The drama takes place in Bordeaux, a stay-at-home mother drowned her three young children. Master Susane is chosen by the husband to defend the accused. This is the first criminal trial of this lawyer. A promotion in short. In her twelfth novel, Marie Ndiaye (Goncourt Prize for Three Powerful Women, Gallimard 2009) turns like a glove the soul of Me Susane, 42, a lawyer concerned with doing well, without much prestige: old Twingo, few clients, business without interest. In a frozen winter Bordeaux, the novelist chisels the unparalleled portrait of this tormented woman, to the point of arousing the striking sensation of a gloomy reality. In pages invaded by a snowy climate of a cold opacity “conducive to illusions, to inner murmurs, to inspired, pugnacious, demanding rehashing”, the reader subtly insinuates himself into the meanders of the mind of the lawyer, assesses the degree of intensity of the pangs of her conscience, tasting the full panoply of her scruples and it is not with downcast eyes that one considers her, but rather in the privacy of the cubicle of her own existence.

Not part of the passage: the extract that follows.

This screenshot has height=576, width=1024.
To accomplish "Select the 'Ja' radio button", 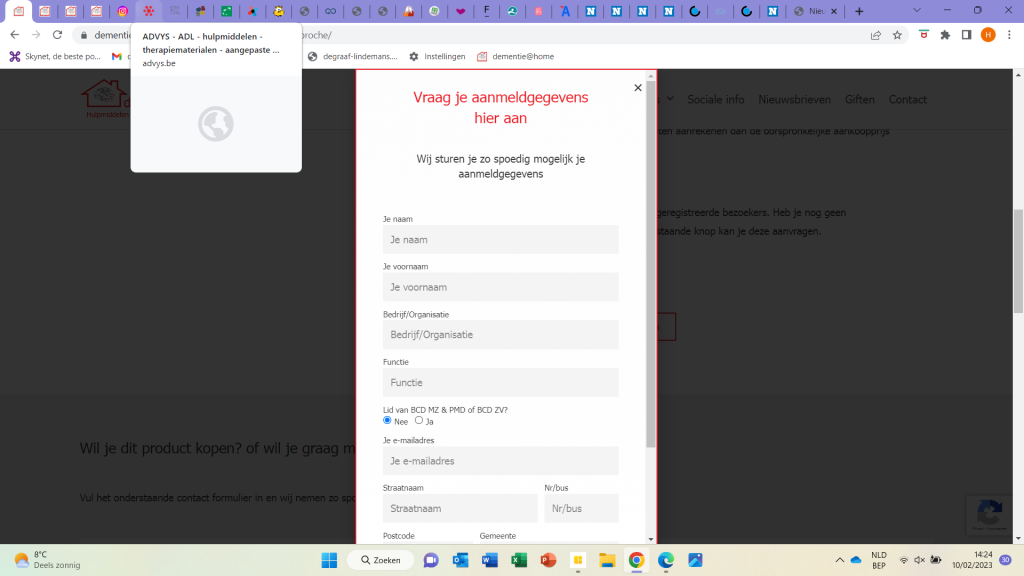I will click(419, 421).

It is because Me Susane is a complex, ambivalent being, steeped in underground guilt. Immersed in the “lineage” of lawyers, after having extracted itself from its “proletarian origins”, without “the shadow of a feeling of inferiority”, it escapes all grasp, all definition.
All nerves straining for the truth
Good-willed, although noticeably paranoid, she can be condescending without wanting to. Towards Sharon, for example, a Mauritian without a residence permit, whom she hires to do nothing, with charitable thoughts in mind that are a little too fervent. She can take an interest in the fate of others and, suddenly, become indifferent to them, as soon as their places of life move away from her perception. We follow her in a sort of continuous flow of consciousness, from her office to her parents’ house: a father willingly down to earth, a little obtuse; a mother, delicate and emotional, that is to say the couple entity “so little clairvoyant, exhausting”, “protected from disgusting truths” …

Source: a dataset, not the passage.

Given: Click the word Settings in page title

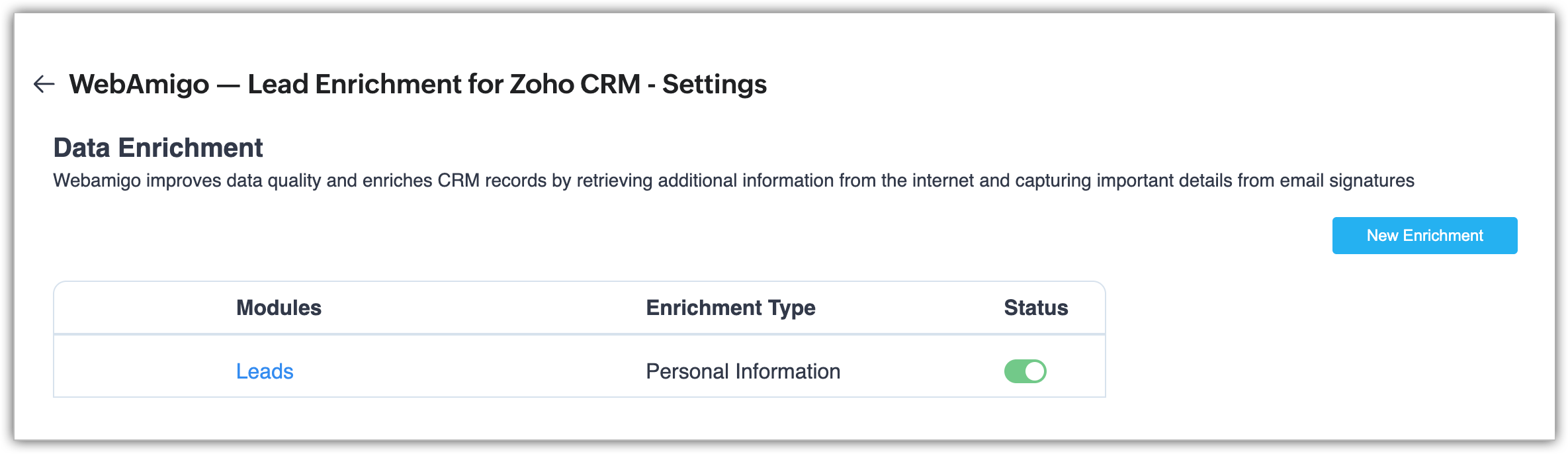Looking at the screenshot, I should pyautogui.click(x=715, y=84).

Marie Ndiaye paints her portraits in relief, after having carefully prepared her backgrounds.
We see the lawyer embarrassed in front of Gilles Principaux, the father of the small victims, who came, from the first pages, to ask him to defend his wife. From the outset, she thinks she recognizes him as the young man from a good family, who decided on his vocation when she was 10 years old. Misunderstanding? “Nebulous memories”? Unfounded obsession? The man wears an “unseemly smile”. In his eyes, he is indistinguishable, at the same time cunning, naive and awkwardly seductive. He forms with his murderous wife an idiotic “team”, a “hazardous pairing”.
The reader obviously awaits the meeting in the visiting room with Marlyne, ordinary Medea, passed from the status of a “dull” and “boring” housewife to that of a “dark heroine”. His vertiginous monologue, in the tight writing, occupies ten pages, wobbly, bumped, with sentences punctuated by “But”, a locution of objection, of stopping in the momentum. We perceive violently his submission to the husband, his identity shrunk so as not to disturb, his “obedience to excess”, to the point of having silenced, “forever”, disturbing children … Returning to the fatal act , Marlyne describes it confusedly, as if they were drowning kittens. Of the second boy, she said: “I put it gently under the water”, he was “conciliatory”. The bridegroom’s breathless monologue is punctuated by “because”. These phrases follow one another at a pace that has gone mad, that proper to an overworked, anxious man, overwhelmed on all sides. A thousand symptoms are written, from a hostile universe forever out of tune. Are the names themselves not at fault? Doesn’t it look like a letter is missing from Marlyne’s first name?
Marie Ndiaye does not hide anything, in the course of a writing of a merciless lucidity, all in nerves stretched towards the truth, however obscure it. She paints her portraits in relief, after having, like the painter, carefully prepared her backgrounds. The novel, at this degree of reflection and human depth, does it not still come under knowledge in the strong sense?